Führungslos an der Spitze sind die Grünen damit nicht. Marianne Weiß wurde im Amt bestätigt. Ihr Ergebnis: 32 Ja-Stimmen, sieben Nein-Stimmen. Bei den Grünen gibt es die Aufteilung, dass die Führung mit einer Frau und einem Mann besetzt ist, die kein Mandat haben, also nicht im Stadtrat, Bezirkstag, Landtag oder Bundestag sitzen. Die Position des männlichen Vorsitzenden, der bei den Grünen den Titel „Sprecher“ hat, ist vorerst verwaist. Bei der nächsten Versammlung muss dann nochmals gewählt werden.

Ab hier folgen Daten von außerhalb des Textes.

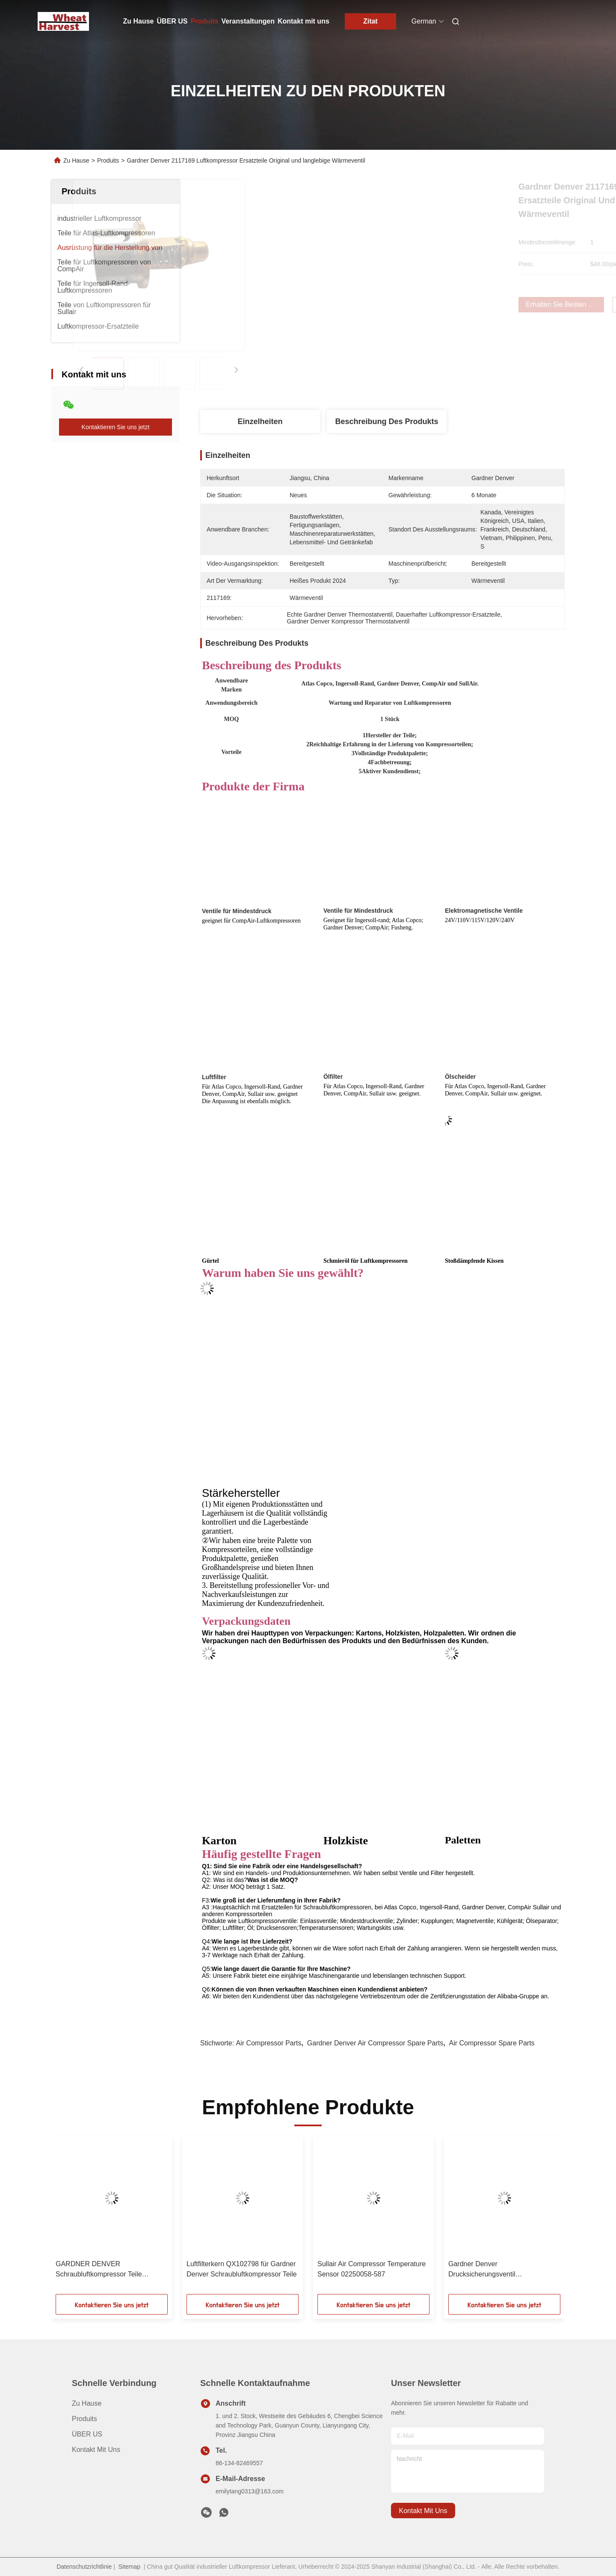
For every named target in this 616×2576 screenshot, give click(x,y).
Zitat (370, 21)
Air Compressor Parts (269, 2043)
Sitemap (129, 2566)
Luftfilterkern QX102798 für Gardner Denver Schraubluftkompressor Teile (242, 2269)
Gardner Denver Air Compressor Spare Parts (375, 2043)
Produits (205, 21)
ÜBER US (172, 21)
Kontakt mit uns (303, 21)
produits (84, 2418)
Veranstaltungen (247, 21)
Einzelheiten (259, 421)
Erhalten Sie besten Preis (431, 304)
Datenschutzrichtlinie (84, 2566)
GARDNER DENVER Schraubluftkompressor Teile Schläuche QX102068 (99, 2269)
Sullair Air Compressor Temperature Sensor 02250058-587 (371, 2269)
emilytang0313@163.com (250, 2491)
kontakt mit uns (423, 2510)
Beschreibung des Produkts (386, 421)
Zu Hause (138, 21)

Am Tag danach sagt Strobel, der sechs Jahre lang an der Parteispitze gestanden hatte, zu seinen Beweggründen: „Es war zunächst ein Bauchgefühl, das mich zu diesem ungewöhnlichen Schritt getrieben hat. Aber ich sah keine Grundlage mehr für eine vertrauensvolle Zusammenarbeit.“ Er stehe zu diesem Schritt, auch nach einer Nacht, die er darüber geschlafen habe. Ein Zurück, also eine erneute Kandidatur, werde es nicht geben. Der Partei bleibt der 34-Jährige treu, Strobel arbeitet im Wahlkreisbüro der Bundestagsabgeordneten Claudia Roth. Strobel hatte in seiner Bewerbungsrede vor der Wahl Dinge angesprochen, die aus seiner Warte bei den Augsburger Grünen im argen liegen. Es werde zu wenig über Inhalte diskutiert, sagt Strobel, „teils wird dann aus dem Hintergrund geschossen“. Ausschlaggebend für seine Entscheidung, die Wahl nicht anzunehmen, sei auch gewesen, dass in der Aussprache keine Kritik geäußert wurde. Strobel sagte am Donnerstag: „Ich sehe mich als Vorsitzender nicht als unersetzlich. Ich will auch gar nicht bewerten, ob mein persönliches Ergebnis nun gut oder schlecht ist. Aber ich erwarte, dass die Kritiker nun selbst in die Verantwortung gehen.“ Die Personalie zeigt, dass es bei den Grünen rumort. Parteiintern gibt es nach wie vor Kritiker, die die Regierungsbeteiligung der Partei im Augsburger Rathaus ablehnen. Auch die Debatte um Fusion der Stadtwerke hat Gräben aufgerissen. Strobel gilt als grüner Politiker, der sich sowohl für die Regierungsbeteiligung eingesetzt hat als auch für einen abgewogenen Kurs in der Fusionsfrage. Strobel wird dem Lager von Umweltreferent Reiner Erben und der Fraktionsvorsitzenden Martina Wild zugerechnet. Das strikte Nein der Basis zur Fusion, das bei einer Versammlung im April ausgesprochen hatte, war nicht im Sinn von Strobel, Wild und Erben. Das ist bekannt. Sie hätten es lieber gesehen, wenn die Entscheidung zu einem späteren Zeitpunkt gefallen wäre – mit dann womöglich einem anderen Ausgang.